4. The Politics of Knowledge and the Scholar’s Role ([25:28]–[34:57])
- The book’s final section addresses how scholarship itself legitimizes certain knowers while delegitimizing others.
- Scholars possess more power than they often realize: by defining, naming, and classifying, they shape and sometimes erase ownership and legitimacy ([29:45]–[33:38]).
- Dagmar provides a challenge to find a case where knowledge and ownership are not conditioned by each other.
- The editors urge knowledge workers to be “very careful” with this power, warning against perpetuating inequality by fragmenting and differentiating forms of knowledge.
- The “toolkit” offered invites scholars to treat words, bodies, and objects as equally valid sites for epistemology and ownership—not just abstractions in text.
Quote (Dagmar Schafer, 30:08):
"I want all knowledge workers…to realize, realize how much power they actually have and what they are doing sometimes with words…we destroy systems and we also keep them up, right?…I want them to really seriously think to what they're doing and then be very conscientious with like what they are doing."
Notable Quotes & Moments
-
Challenging Disciplinary Divides
(Dagmar Schafer, 06:25): “Ownership is taken from people through our work…how do you actually stop that as a historian, as an NGO worker, as somebody who looks at the sciences from law?” -
The Knowable/Ownable Distinction
(Annapurna Mamidipudi, 13:05): “What is considered having knowledge and what is considered owning knowledge just don't fit with craftspeople…you don't own the right to weave [a motif] because it’s cultural property and anybody can weave it.” -
Social and Bodily Ownership in Music
(Annapurna Mamidipudi, 20:06): “If the knowledge is performed as music is, then the ownership is through performance… The knowledge is located in bodies and relationships.” -
Scholarly Power and Responsibility
(Dagmar Schafer, 30:08): “We destroy systems and we also keep them up… alerting us all to this fact… there's a huge impact with the work we are doing.” -
A Call to Re-examine and Expand Analytical Tools
(Annapurna Mamidipudi, 27:51): “If we treat words, bodies, objects, all as…on equal terms, as kinds of instantiations of ownership or of knowledge…then what can we come up with?”

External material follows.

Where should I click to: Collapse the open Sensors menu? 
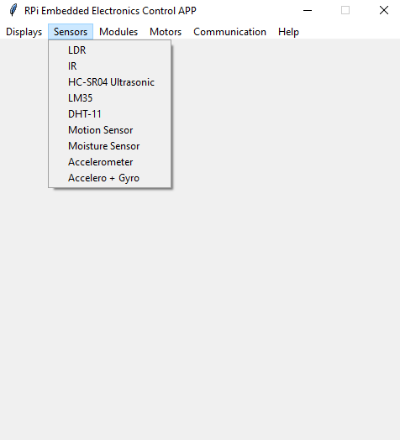point(71,32)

Timestamps of Important Segments
- Introducing the Editors ([01:21]–[05:02])
- Project Origins and Motivations ([05:02]–[08:29])

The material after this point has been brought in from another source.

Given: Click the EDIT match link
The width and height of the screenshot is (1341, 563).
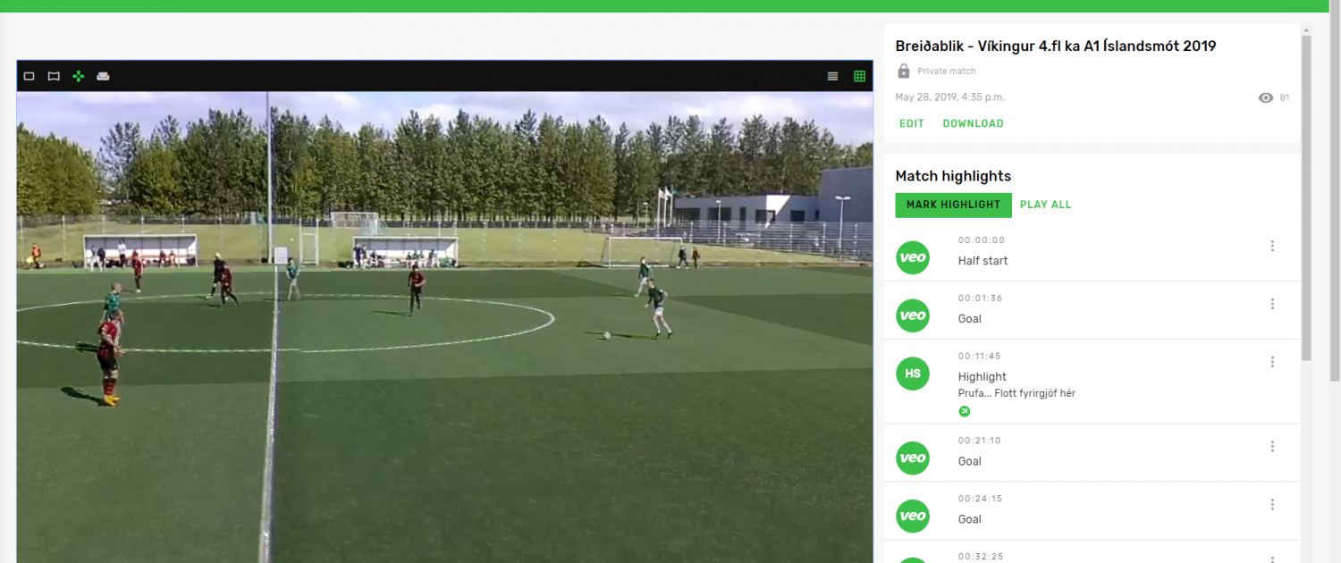Looking at the screenshot, I should [x=912, y=123].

- Theoretical Foundation: Knowable vs. Ownable ([08:30]–[13:56])
- Case Study: Legal History & Tradition in IP ([14:50]–[16:50])
- Case Study: Music & Performance as Knowledge ([17:45]–[21:42])
- Case Study: Power and Naming in China ([21:42]–[25:28])
- Scholarship and the Politics of Knowledge ([25:28]–[34:57])
- Looking Forward: Next Projects ([35:26]–[39:58])
Looking Forward: Next Steps and Projects ([35:26]–[39:58])
- Annapurna: Collaborative cross-disciplinary workshops bringing practitioners (weavers, potters, gardeners, linguists) together with scholars to develop “intermediate languages” through practice.
- Marius: ERC project on the history of printing privileges in early modern Europe, exploring the genealogy and alternatives to copyright.
- Dagmar: Further work on the knowable/ownable distinction in NGO and innovation contexts, plus a new book project rethinking historical comparison.
Conclusion
This episode offers a rich and nuanced examination of how we conceive and structure the ownership of knowledge beyond the bounds of intellectual property law. The editors' interdisciplinary perspectives illuminate the inseparability of knowing and owning, the mechanisms by which knowledge is legitimized or erased, and the ethical responsibilities of scholars in shaping these regimes. Their work challenges listeners to scrutinize the “common sense” distinctions promoted by legal and academic traditions and provides conceptual and practical tools for a more equitable and accurate engagement with knowledge in society.